Benchmark London Summit 2025: Key takeaways

As Benchmark’s London Summit 2025 drew to a close this week, it was clear the global battery and critical minerals industry has entered a new era defined by industrial maturity, geopolitical tension, and capital competition.
Across a packed one-day programme, speakers from Benchmark and leading industry figures examined demand trends, the evolution of battery chemistries, supply diversification beyond China, and financial innovation to unlock capital for new projects globally.
In this article, Benchmark explores the major takeaways and recurring themes that ran through the discussions at the London event.
Demand accelerates, technology consolidates
Global battery demand is set to grow 25% year-on-year to reach 1.7TWh in 2025, according to Benchmark forecasts. Although global EV sales continue to break records, the balance between mobility and stationary storage is shifting, with energy storage now representing 20% of global battery demand – driven by AI infrastructure buildout and the electrification of industry.
This growth comes at a time of record low battery prices, which average $57/kWh globally and as low as $40/kWh for energy storage. The resulting affordability has entrenched lithium iron phosphate (LFP) chemistry as the leading formulation, now accounting for over half of global production, with China producing 80% of all LFP cells.
“The world’s largest energy and technology corporations are rewriting strategies to align with unprecedented demand growth from energy storage,” remarked Iola Hughes, Benchmark’s Head of Research.
This cost compression and chemistry shift signal a market moving from expansion to maturity, one defined by fierce competition, localisation strategies, and an emerging focus on next-generation technologies such as sodium-ion and flow batteries, especially for long-duration energy storage applications.
Supply diversification and energy security take centre stage
In a series of discussions under the theme “Energy Security and Critical Minerals: Global Challenges, Regional Realities,” speakers outlined how China’s dominance remains entrenched across the value chain, from raw material refining to cell production. But the tone at the Summit reflected a new intensity in global diversification efforts.
Europe’s Critical Raw Materials Act, with its domestic mining, processing and recycling targets, and the US’s EXIM Bank–backed strategic investment drive, both reflect mounting urgency to reduce dependency. In parallel, Latin America was repeatedly highlighted as a key region for critical minerals, especially lithium and copper.
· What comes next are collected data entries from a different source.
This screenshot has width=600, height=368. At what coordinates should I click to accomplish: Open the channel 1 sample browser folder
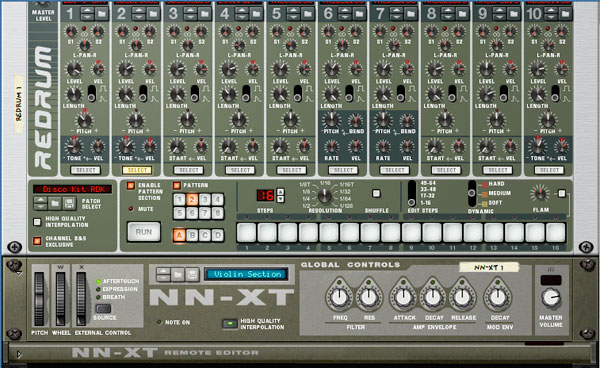coord(102,14)
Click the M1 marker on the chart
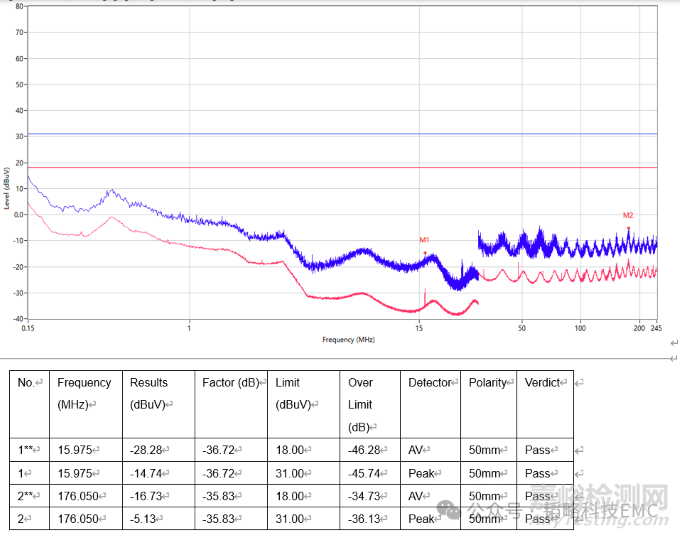This screenshot has width=680, height=538. click(424, 240)
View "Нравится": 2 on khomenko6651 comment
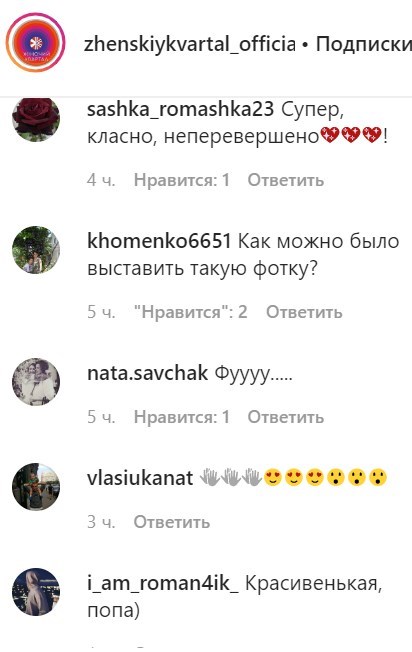Image resolution: width=412 pixels, height=652 pixels. coord(190,311)
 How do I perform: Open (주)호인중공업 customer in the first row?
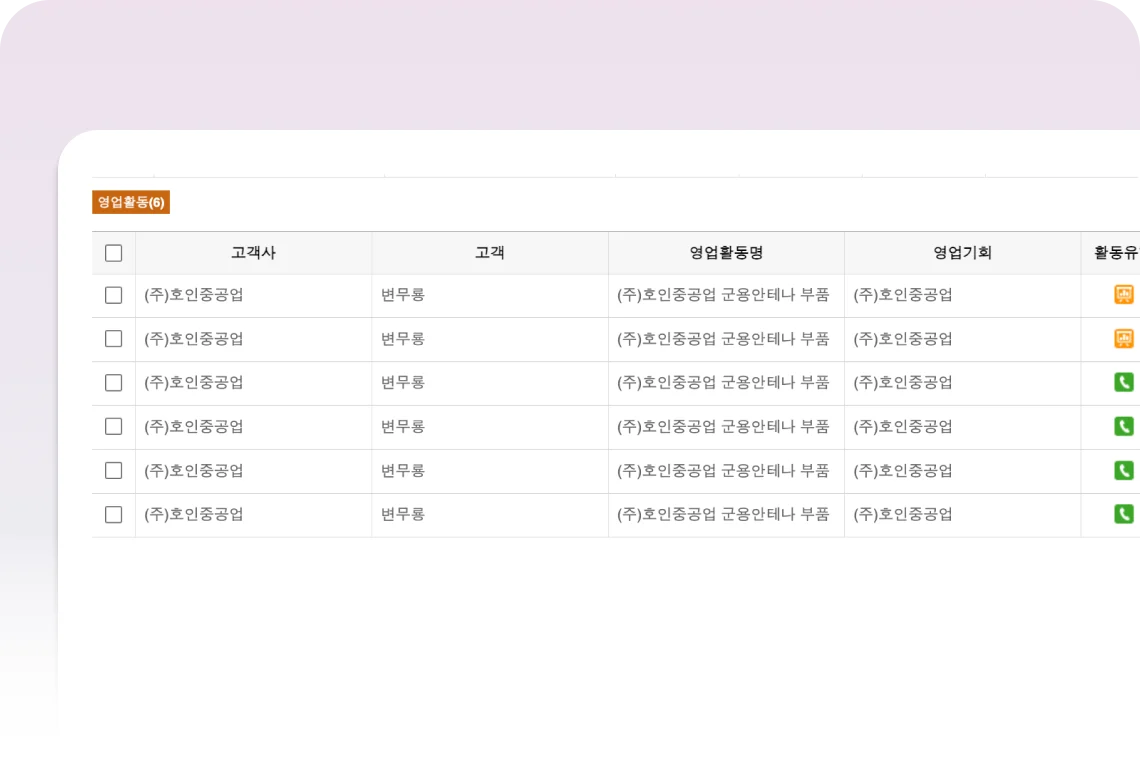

“The US and Europe are becoming more directly involved in critical mineral projects as they seek to reduce dependency on China for materials which are crucial for the energy transition,” said Adam Webb, Benchmark’s Head of Energy Raw Materials.
Case studies from Japan and South Korea’s partnership-based financing models underscored the growing importance of regional collaboration to secure material supply, while the paradox of China’s Anti-involution Policy Campaign, aimed at reducing domestic overcapacity while exporting surplus, has added fresh volatility to global markets.
Capital costs, risk, and the financing challenge
Despite robust demand, global financing for upstream and midstream supply remains constrained. Speakers from across the finance community agreed that high borrowing costs (10%–20% outside China, compared to near-zero rates within it) continue to stifle project development.
Panellists outlined strategies combining minority-equity stakes with technological integration, while citing low liquidity and policy instability as barriers to attracting institutional funds.

Amidst volatile commodity prices, the need for better tools to manage price risk was consistent. Delegates championed long-term offtake contracts, contracts for difference (CFDs), and emerging derivative markets as essential tools to stabilise investment.
Regional realignment: Latin America and the copper imperative
The Summit shone a spotlight on Argentina’s growing role as both a copper and lithium producer. Through its new RIGI incentive framework, the Argentine government has created an investment-friendly mining regime, offering tax incentives, foreign exchange flexibility, and stability clauses extending up to 30 years.
Projects like Rio Tinto’s $2.7bn Rincon Project and McEwen Copper’s Los Azules, backed by Stellantis and the International Finance Corporation, illustrate how the country is aligning regulatory reform with sustainable development. Los Azules is aiming for carbon neutrality by 2038 with a 73% reduction in Scope 1 and 2 emissions.
“Recent supply disruptions underline copper’s market fragility and the growing need for new greenfield projects to sustain future supply,” said Mike Finch, Benchmark’s Head of Strategic Initiatives.
These developments highlight a structural rebalancing in global resource geography, one that positions Latin America as a cornerstone of future energy security while reinforcing copper’s central role as “the backbone of electrification.”